Document segment:
-------
US20090251426A1

US20090251426A1 - Organic light emitting display device composed of multiple display panels

Info

Publication number: US20090251426A1
Application number: US12/379,185
Authority: US
Inventors: Patrick Lee; Chang-hoon Lee; Myeong-Gil Choi
Original assignee: Individual
Current assignee: Samsung Display Co Ltd
Priority date: 2008-04-03
Filing date: 2009-02-13
Publication date: 2009-10-08
Also published as: JP2009252738A; KR20090105557A; JP5159557B2; KR100941858B1

Abstract

An organic light emitting display device that is used as a flat panel display and usable in a portable terminal that employs two separate display-panels. The organic light emitting display device has a first display panel and a second display panel provided on the same surface thereof; a touch screen panel (TSP) formed integrally on the first and second display panels; and one controller controlling the first and second display panels.

Description

CLAIM OF PRIORITY

This application makes reference to, incorporates the same herein, and claims all benefits accruing under 35 U.S.C. §119 from an application for ORGANIC LIGHT EMITTING DISPLAY DEVICE earlier filed in the Korean Intellectual Property Office on 3 Apr. 2008 and there duly assigned Serial No. 10-2008-0031088.

BACKGROUND OF THE INVENTION

1. Field of the Invention
The present invention relates to an organic light emitting display device, and more particularly to an organic light emitting display device having a first display panel and a second display panel provided in the same surface thereof; and a touch screen panel integrally formed on the first and second display panels.
-------
Material provided:
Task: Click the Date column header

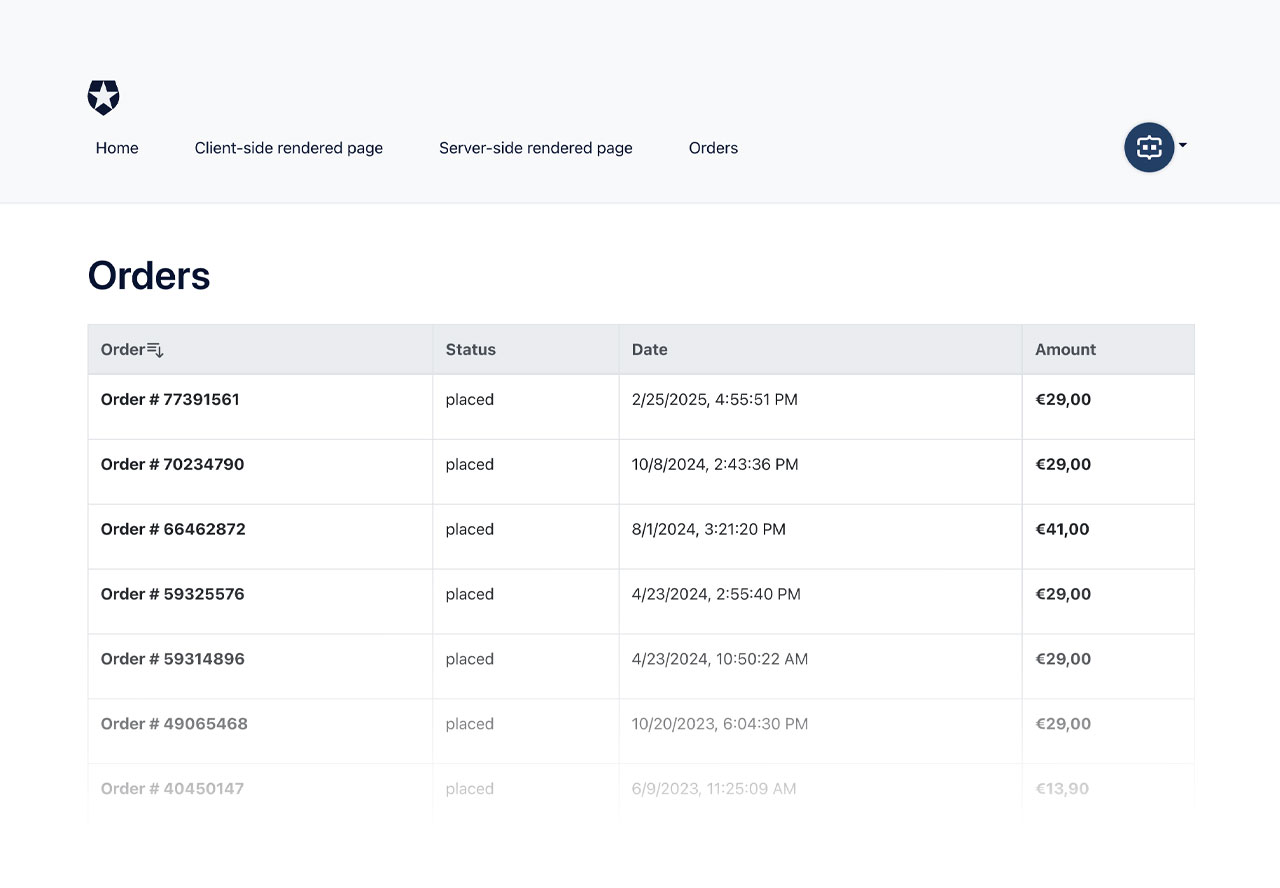Action: point(650,349)
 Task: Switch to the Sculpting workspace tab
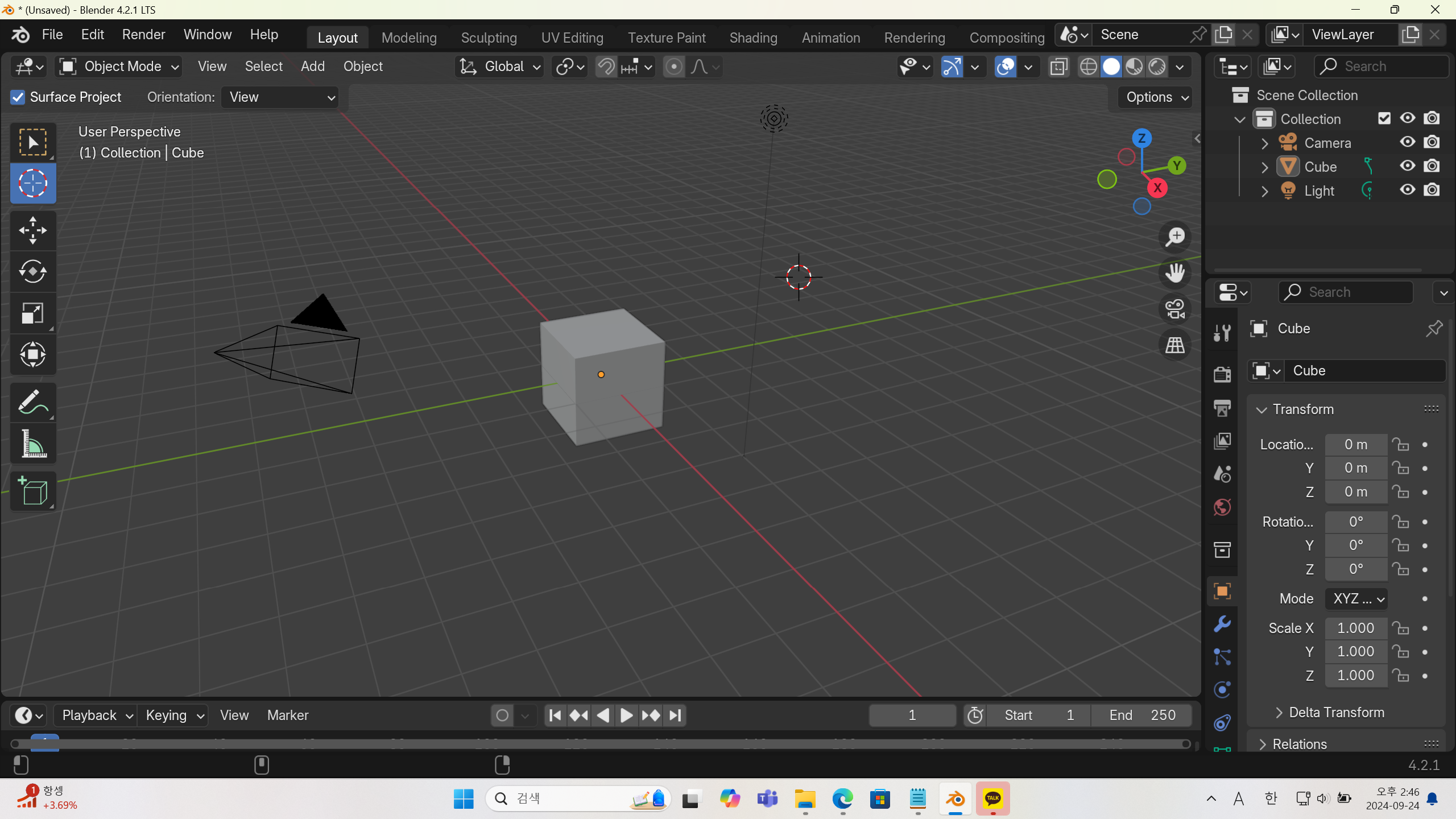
-------
Tasks to perform:
[1] Repeat word for word the part of the patent page on the organic light emitting display device, starting with "Publication number: US20090251426A1" and going on through "controlling the first and second display panels.".
[2] Carry on the patent page on the organic light emitting display device from the point where it stops.

Answer list:
[1]
Publication number: US20090251426A1
Application number: US12/379,185
Authority: US
Inventors: Patrick Lee; Chang-hoon Lee; Myeong-Gil Choi
Original assignee: Individual
Current assignee: Samsung Display Co Ltd
Priority date: 2008-04-03
Filing date: 2009-02-13
Publication date: 2009-10-08
Also published as: JP2009252738A; KR20090105557A; JP5159557B2; KR100941858B1

Abstract

An organic light emitting display device that is used as a flat panel display and usable in a portable terminal that employs two separate display-panels. The organic light emitting display device has a first display panel and a second display panel provided on the same surface thereof; a touch screen panel (TSP) formed integrally on the first and second display panels; and one controller controlling the first and second display panels.

[2]
2. Description of the Related Art
A lot of people use portable terminals such as mobile phones or PDAs with the rapid spread of the portable terminals. Also, there has been an increasing demand for a small, slim and lightweight portable terminal so as to improve the portability of the portable terminal. Therefore, components installed in the portable terminals are manufactured small with an integrated semiconductor. In spite of a trend toward small portable terminals, one or more display devices installed in the portable terminals are required to promote user's convenience.
In recent years, the display devices installed in the portable terminals are divided into a main display unit and a minor display unit, and therefore the display devices are generally mounted in both sides of the portable terminals in the structural aspect. Here, the main display unit displays various images including information on telecommunications, and the minor display unit displays simple information such as a clock, a short message service (SMS), a ringer indicator, etc.
Also, flat panel displays such as LCD have been used as the display devices installed in the portable terminals. The flat panel displays has an advantage that they take up less space since their thickness is small compared to the conventional CRT, and display conditions for the portable terminals are satisfied due to the low power consumption.
However, the minor display unit as configured in the prior art has a disadvantage that its practical uses are poor due to its simple functions.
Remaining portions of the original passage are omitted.